The best answer for why I want to be a priest is that over time I have discovered that deciding to cooperate with God is far better than trying to move through life on my own. I have not abdicated my freedom. In fact, it is just the opposite. In freedom I have discovered that when I cooperate with God’s grace, then I know the joy to the fullest.
It took a number of years to discover this. Thanks to my parents I knew that obedience was a good virtue to practice. Thanks also to my parents I knew that I could trust in authority. I did not spend much of my youth in rebellion but I spent much of my youth knowing that my parents and grandparents loved me. I suppose this was why it was easy for me to enter the seminary and why I enjoyed many parts of the seminary.
I did spend much of college always looking around for what I thought would be fun or interesting to do. Much of the time this was my own perception and ideas. It was not until I considered Theology school that I began to answer the question about being a diocesan priest or a religious priest. The answer finally came to me mid way through my senior year in college. I knew that God wanted me to be with my diocesan brothers and not in some other community. So through pray and releasing my selfish tendencies I was finally able to hear and know what God wanted.

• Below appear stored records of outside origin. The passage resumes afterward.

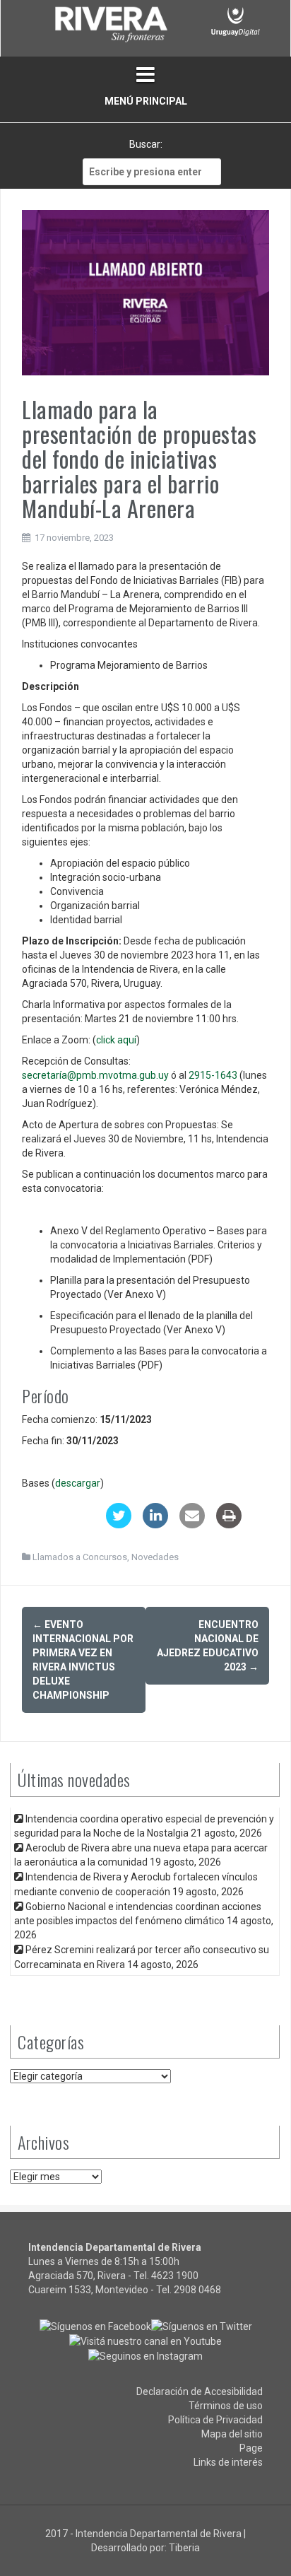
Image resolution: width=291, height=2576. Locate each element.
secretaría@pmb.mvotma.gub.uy (95, 1075)
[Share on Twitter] (118, 1524)
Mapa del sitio (232, 2434)
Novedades (155, 1557)
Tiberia (184, 2547)
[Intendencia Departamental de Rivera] (110, 27)
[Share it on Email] (192, 1524)
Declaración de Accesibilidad (199, 2391)
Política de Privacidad (215, 2419)
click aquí (116, 1040)
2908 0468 (197, 2289)
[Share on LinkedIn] (155, 1524)
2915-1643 (213, 1075)
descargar (77, 1483)
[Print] (229, 1524)
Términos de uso (226, 2405)
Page (251, 2448)
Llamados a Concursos (79, 1557)
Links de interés (228, 2462)
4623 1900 (174, 2275)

This led to what has been the happiest day of my life. It was the Ordination to the Diaconate. It was happy because I had finally arrived at what I had been working for so long. I was being ordained at the Josephinum with good friends and I had family and friends to witness the event. Ultimately I was happy because I had what I can only describe as a surplus of God’s grace. I am certain that I knew that God was happy and that made me happy. To this day I still have some of that joy with me.
There have been tough days as a priest. There have been some days that I would not want to repeat. But there has not been a day where I regretted cooperating with God. I truly understand the passage 15:11 from the Gospel of John.